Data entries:
(begin)
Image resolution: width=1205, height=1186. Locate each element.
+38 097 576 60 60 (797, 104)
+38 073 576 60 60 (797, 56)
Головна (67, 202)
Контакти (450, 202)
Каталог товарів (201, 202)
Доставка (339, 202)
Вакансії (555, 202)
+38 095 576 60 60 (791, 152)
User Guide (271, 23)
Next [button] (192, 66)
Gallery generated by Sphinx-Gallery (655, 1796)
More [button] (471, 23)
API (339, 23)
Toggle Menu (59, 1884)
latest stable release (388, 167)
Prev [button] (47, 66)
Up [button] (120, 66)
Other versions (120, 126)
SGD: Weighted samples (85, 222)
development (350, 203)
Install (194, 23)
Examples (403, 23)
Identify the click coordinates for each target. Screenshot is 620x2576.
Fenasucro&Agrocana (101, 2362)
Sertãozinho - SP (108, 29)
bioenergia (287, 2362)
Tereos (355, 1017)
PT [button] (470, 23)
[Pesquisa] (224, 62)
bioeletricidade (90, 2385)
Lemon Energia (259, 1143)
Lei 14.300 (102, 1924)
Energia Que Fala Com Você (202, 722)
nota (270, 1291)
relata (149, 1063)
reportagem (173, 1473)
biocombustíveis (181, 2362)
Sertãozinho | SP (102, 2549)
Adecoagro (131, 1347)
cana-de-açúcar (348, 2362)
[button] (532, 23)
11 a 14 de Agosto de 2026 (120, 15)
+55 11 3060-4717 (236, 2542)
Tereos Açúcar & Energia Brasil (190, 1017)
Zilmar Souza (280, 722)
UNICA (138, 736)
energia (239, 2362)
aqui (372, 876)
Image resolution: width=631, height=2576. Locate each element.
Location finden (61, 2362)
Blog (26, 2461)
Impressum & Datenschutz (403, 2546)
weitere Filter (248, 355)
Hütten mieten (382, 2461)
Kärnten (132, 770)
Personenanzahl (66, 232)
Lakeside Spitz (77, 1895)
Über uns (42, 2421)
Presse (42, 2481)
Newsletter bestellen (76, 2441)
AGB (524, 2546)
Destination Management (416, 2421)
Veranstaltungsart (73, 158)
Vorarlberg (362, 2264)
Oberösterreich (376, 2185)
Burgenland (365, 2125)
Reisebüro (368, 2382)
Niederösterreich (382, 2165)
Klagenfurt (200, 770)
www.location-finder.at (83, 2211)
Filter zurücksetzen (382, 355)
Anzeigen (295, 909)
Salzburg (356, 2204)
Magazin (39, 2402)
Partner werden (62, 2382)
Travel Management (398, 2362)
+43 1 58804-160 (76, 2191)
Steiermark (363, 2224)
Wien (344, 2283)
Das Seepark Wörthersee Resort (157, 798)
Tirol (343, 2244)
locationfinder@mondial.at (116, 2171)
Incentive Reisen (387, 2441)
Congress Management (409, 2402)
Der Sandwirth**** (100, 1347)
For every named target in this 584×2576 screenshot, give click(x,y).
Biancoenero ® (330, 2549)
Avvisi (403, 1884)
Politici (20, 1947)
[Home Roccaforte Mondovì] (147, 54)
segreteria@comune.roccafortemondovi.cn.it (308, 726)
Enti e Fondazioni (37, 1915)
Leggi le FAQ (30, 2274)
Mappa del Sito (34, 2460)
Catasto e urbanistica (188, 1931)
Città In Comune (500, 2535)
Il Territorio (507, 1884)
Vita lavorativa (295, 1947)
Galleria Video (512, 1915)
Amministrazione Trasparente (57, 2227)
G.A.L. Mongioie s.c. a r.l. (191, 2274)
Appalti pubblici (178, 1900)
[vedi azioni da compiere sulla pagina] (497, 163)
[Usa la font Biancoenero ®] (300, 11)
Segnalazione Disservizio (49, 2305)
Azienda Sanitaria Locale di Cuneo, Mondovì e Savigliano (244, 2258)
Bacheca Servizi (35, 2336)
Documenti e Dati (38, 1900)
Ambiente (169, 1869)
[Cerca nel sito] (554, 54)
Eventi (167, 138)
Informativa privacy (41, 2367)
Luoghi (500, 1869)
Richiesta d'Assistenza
(end)
» Prompt
Format the lines of the listing, from the line containing "Der Sandwirth**** (100, 1347)" through the end of the listing, both included, as a Markdown table with the columns "Row" for the row number and "Entry" for the line. Leave out any blank lines.

» Reply to the exercise
| Row | Entry |
|---|---|
| 1 | Der Sandwirth**** (100, 1347) |
| 2 | For every named target in this 584×2576 screenshot, give click(x,y). |
| 3 | Biancoenero ® (330, 2549) |
| 4 | Avvisi (403, 1884) |
| 5 | Politici (20, 1947) |
| 6 | [Home Roccaforte Mondovì] (147, 54) |
| 7 | segreteria@comune.roccafortemondovi.cn.it (308, 726) |
| 8 | Enti e Fondazioni (37, 1915) |
| 9 | Leggi le FAQ (30, 2274) |
| 10 | Mappa del Sito (34, 2460) |
| 11 | Catasto e urbanistica (188, 1931) |
| 12 | Città In Comune (500, 2535) |
| 13 | Il Territorio (507, 1884) |
| 14 | Vita lavorativa (295, 1947) |
| 15 | Galleria Video (512, 1915) |
| 16 | Amministrazione Trasparente (57, 2227) |
| 17 | G.A.L. Mongioie s.c. a r.l. (191, 2274) |
| 18 | Appalti pubblici (178, 1900) |
| 19 | [vedi azioni da compiere sulla pagina] (497, 163) |
| 20 | [Usa la font Biancoenero ®] (300, 11) |
| 21 | Segnalazione Disservizio (49, 2305) |
| 22 | Azienda Sanitaria Locale di Cuneo, Mondovì e Savigliano (244, 2258) |
| 23 | Bacheca Servizi (35, 2336) |
| 24 | Documenti e Dati (38, 1900) |
| 25 | Ambiente (169, 1869) |
| 26 | [Cerca nel sito] (554, 54) |
| 27 | Eventi (167, 138) |
| 28 | Informativa privacy (41, 2367) |
| 29 | Luoghi (500, 1869) |
| 30 | Richiesta d'Assistenza |